A new approach incorporating security measures from the outset and offering peace of mind for our customers
Securing software is often reduced to a simple security assessment carried out at the end of development, just before it goes into production. However, detecting a flaw at this stage can lead to considerable additional costs and delays. The ‘Security by design’ approach proposes integrating security measures into the software development process from the outset, and maintaining them throughout the software’s lifecycle. This approach begins with an analysis of the security objectives to be achieved, the specific requirements to be put in place, and the architectural choice aimed at reducing risks right from the design phase.
What solutions does Softcom actually offer?
Softcom is already incorporating a formal ‘Security by design’ approach into its offerings. This means producing a ‘Threat Modeling’ at the design stage, a document that will serve as a reference throughout the development and maintenance process. This document presents the solution in context, taking into account the customer’s IT environment, end-users and integrated systems with their various data flows. The various threats are identified, assessed and prioritised, enabling the customer to make informed decisions for optimal risk and cost management.

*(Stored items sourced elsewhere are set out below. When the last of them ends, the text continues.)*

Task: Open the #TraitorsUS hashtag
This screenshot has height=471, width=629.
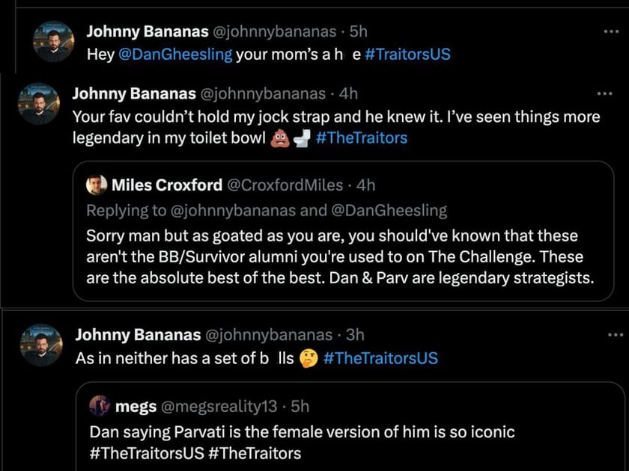Action: [407, 54]
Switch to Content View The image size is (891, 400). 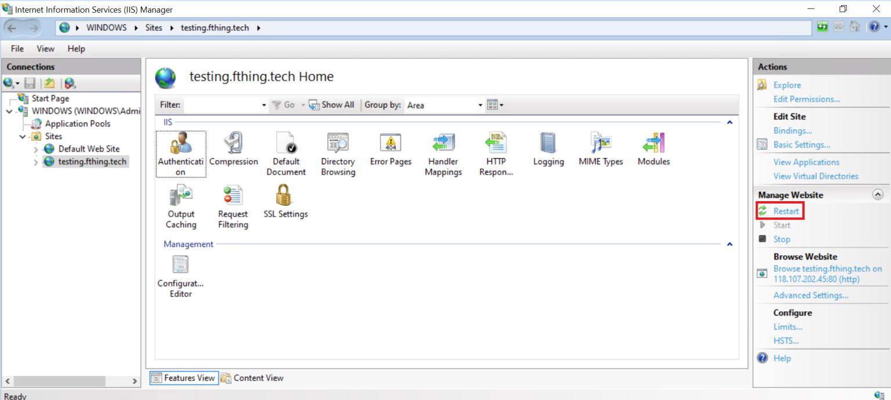point(252,377)
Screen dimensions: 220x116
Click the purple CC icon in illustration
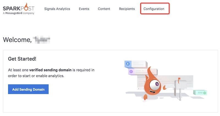131,71
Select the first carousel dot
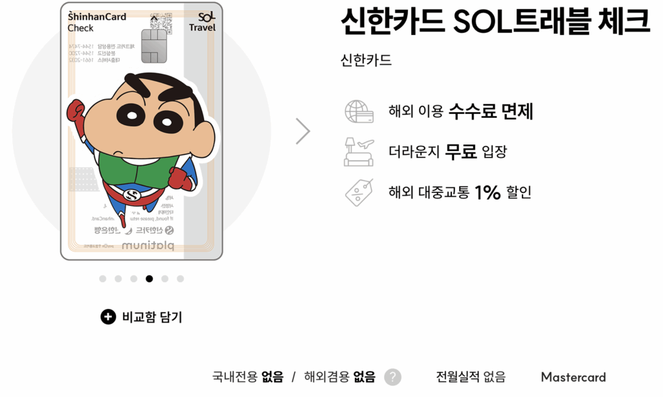The width and height of the screenshot is (663, 397). tap(103, 278)
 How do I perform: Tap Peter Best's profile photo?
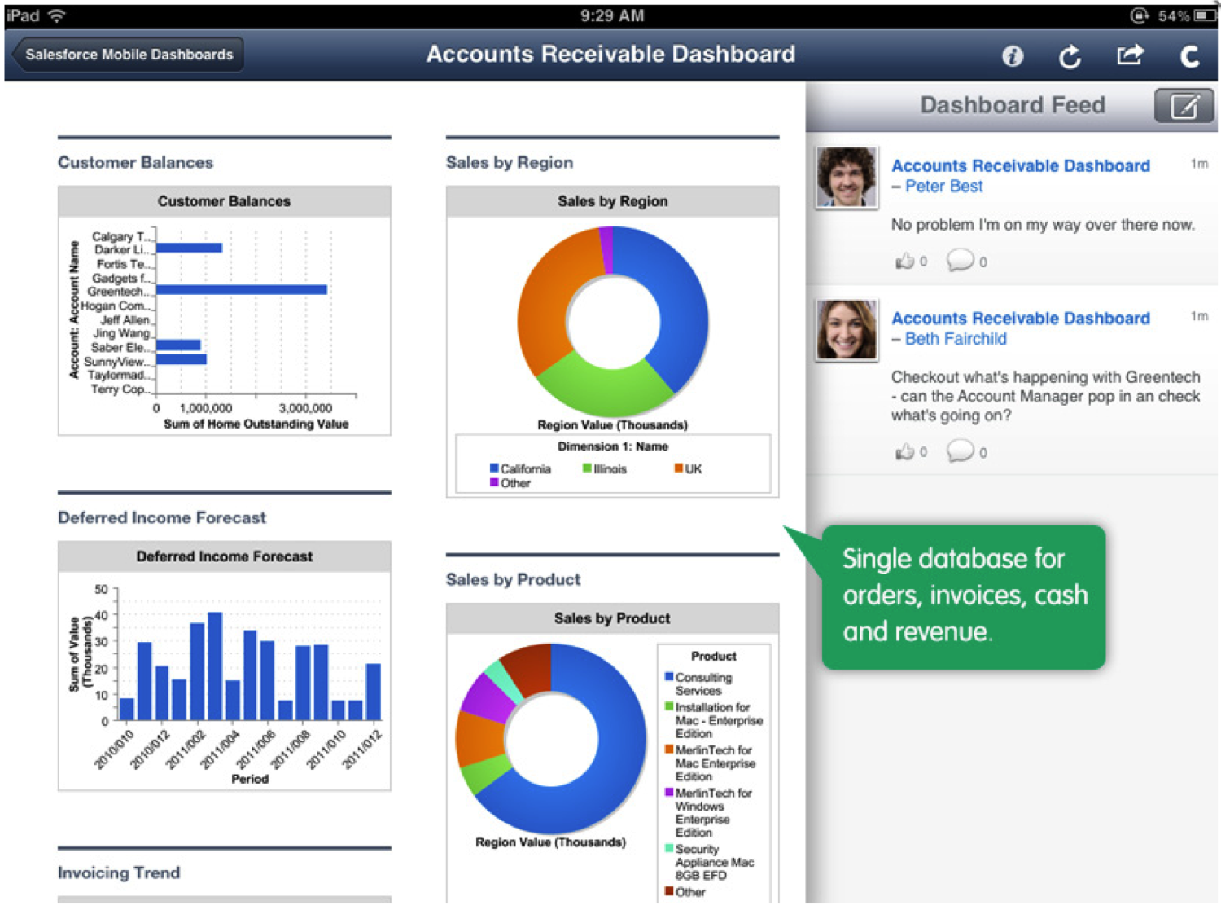847,177
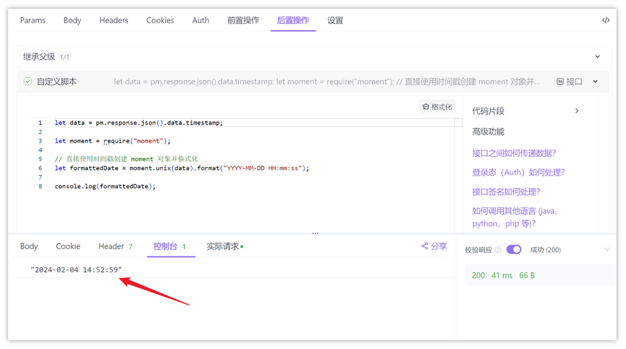Toggle the 校验响应 validation switch
The height and width of the screenshot is (349, 626).
pyautogui.click(x=514, y=250)
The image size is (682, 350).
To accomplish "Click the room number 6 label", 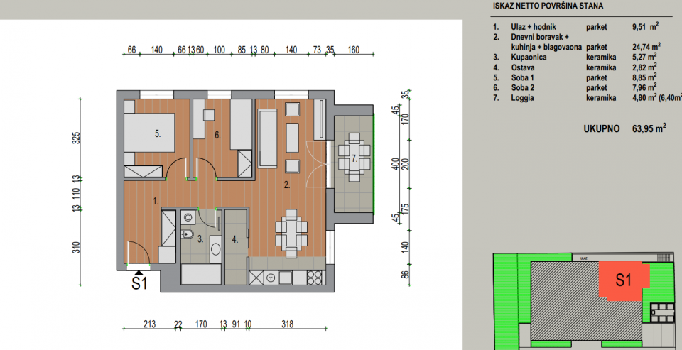I will tap(218, 135).
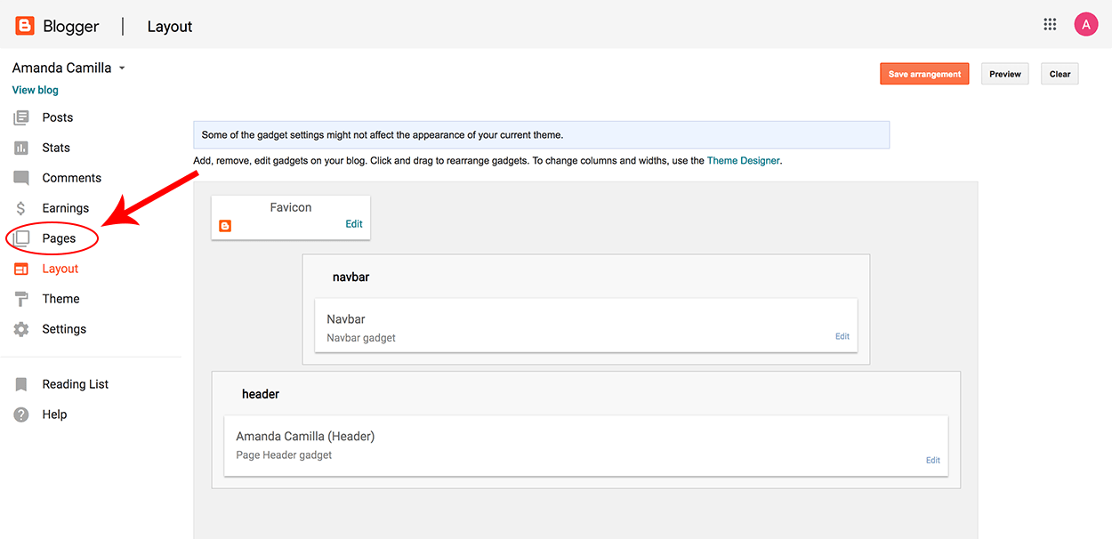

But what is “Threat Modeling”?
Let’s take the example of building construction. Just as a house needs to be designed to protect against intrusion, taking into account its location, environment and contents, an IT solution needs to be designed to take into account the potential threats specific to its context of use. Threat modelling is therefore the equivalent of a security plan for an IT solution, enabling the necessary protection measures to be defined as a function of the risks identified.
What are the advantages of this approach?
There are many advantages to integrating safety into the early stages of design. In particular, it makes it possible to precisely define the level of security required according to the context of use, thereby reducing overall risks and costs while guaranteeing an optimum level of quality. In addition, a well-documented security architecture makes it easier to carry out subsequent security assessments, such as penetration tests. This approach enables Softcom to guarantee optimum security throughout the project, giving its customers peace of mind.
In conclusion, Softcom chose this approach because, over and above regulatory requirements such as ISO 27001, it is convinced that ‘Security by design’ represents an essential investment for its customers. Threat modelling, as a concrete deliverable, provides transparency and tangible proof of Softcom’s commitment to security. What’s more, this initial investment quickly translates into time and cost savings, as well as greater mutual understanding between Softcom and its customers.